The aim of this software is to provide an adversarial reinforcement learning model of a restructured electricity market, specifically Australia's National Electricity Market. It is intended to work as an environment plugin for Elon Musk & Sam Altman's OpenAi Gym.
Keras, Tensorflow and Python 3.* are required to run the simulations. The software consists of three components: The market simulation webserver, the keras machine reinforcement learning setup, and the user interface. These components communicate in real-time over websockets.
A video of the working UI and simulator can be found here A demo, which works based on whether or not simulations are currently running, can be found here
Start with generators at >0 capacity - otherwise the many variables they have to optimise don't appear consistent with sending generation and price positive - it appears that by reducing generation at a negative price, score is improved. Takes about 20,000 runs to get it to learn the market cap. Sometimes a few more
Atari games take ~18 million gens to learn - 30 fps. We do about 50 fps effective, with our sim. So OK speed with websockets.

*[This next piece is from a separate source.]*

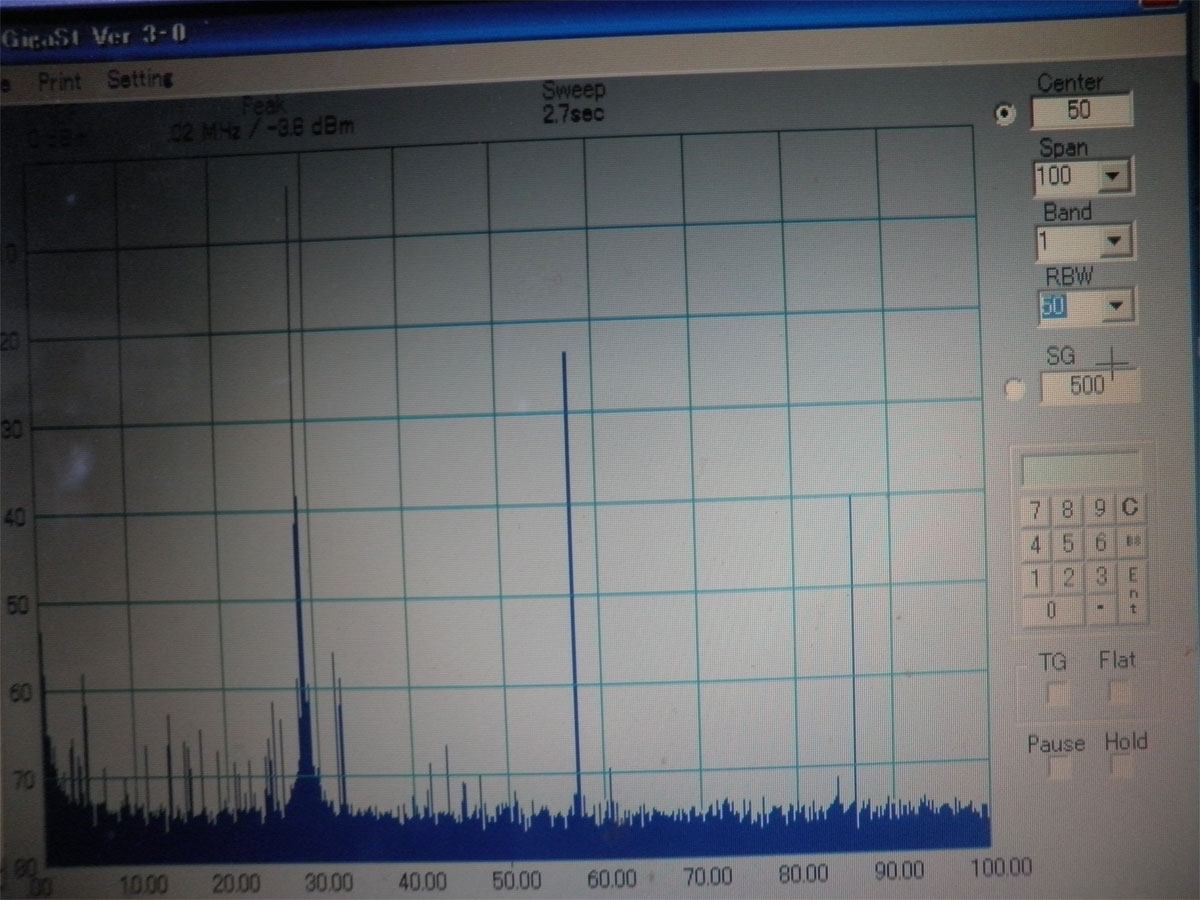Select the SG radio button
The width and height of the screenshot is (1200, 900).
(x=1014, y=390)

Increasing fuzz (ie. epsilon) on the DDPG optimizer seems to instantly help - at least we follow a trend of the demand profile which is interesting. I also increased default learning rate by a factor of 10 (0.001 to 0.01)
One problem is there is barely any discovery with the default settings. I increased sigma in the Ornstein-Uhlenbeck process which has made for a significantly more random appearance in the bidding - but I haven't yet had the model converge (not many runs though).

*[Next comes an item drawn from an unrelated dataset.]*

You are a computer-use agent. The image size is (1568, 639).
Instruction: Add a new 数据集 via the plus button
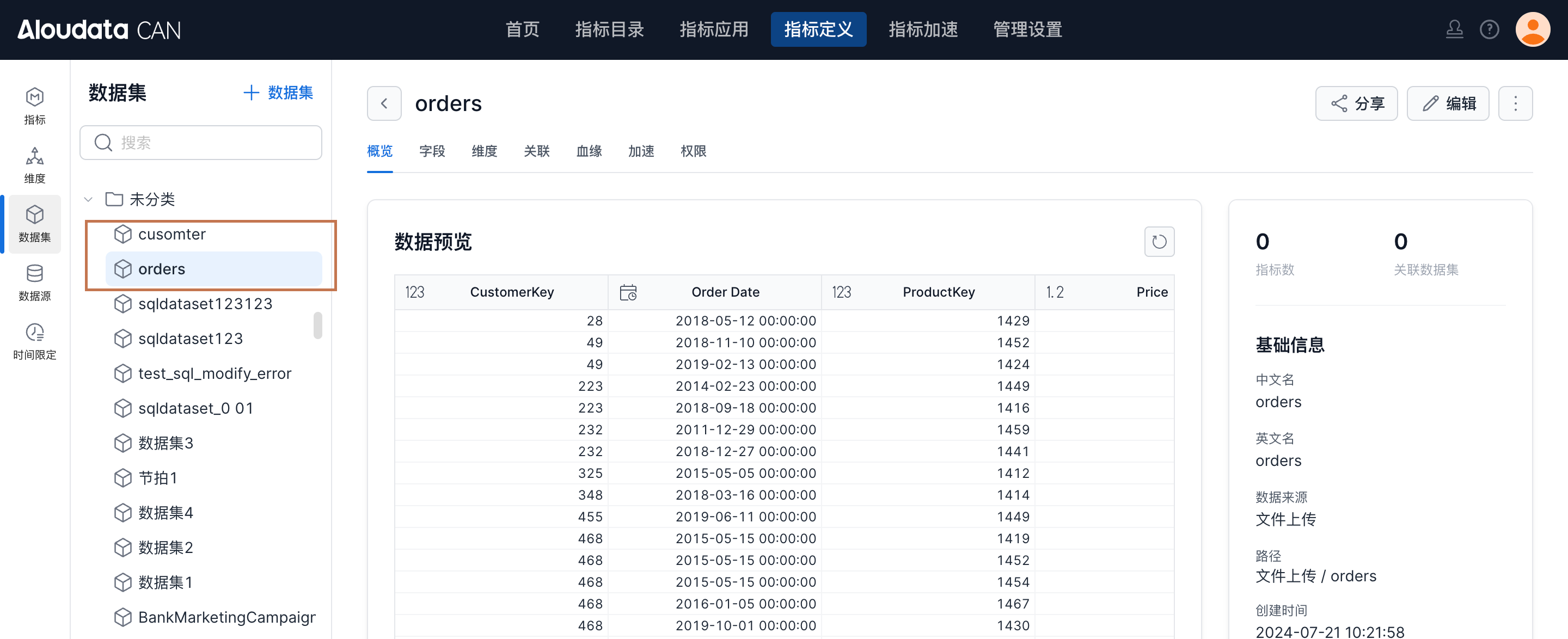(278, 93)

Extremely good explanation: https://keon.io/deep-q-learning/
At the moment, based on examples and code from Matthias Plappert, repo found here: https://github.com/matthiasplappert/keras-rl
Make demand discrete in a tiny range Then show each participant their opponents moves last time demand was at that level.
What if we kept demand constant? This would really show the equilibrium. Next. No it wouldn't. They would get stuck in wack scenarios for each one max bidding and no competition.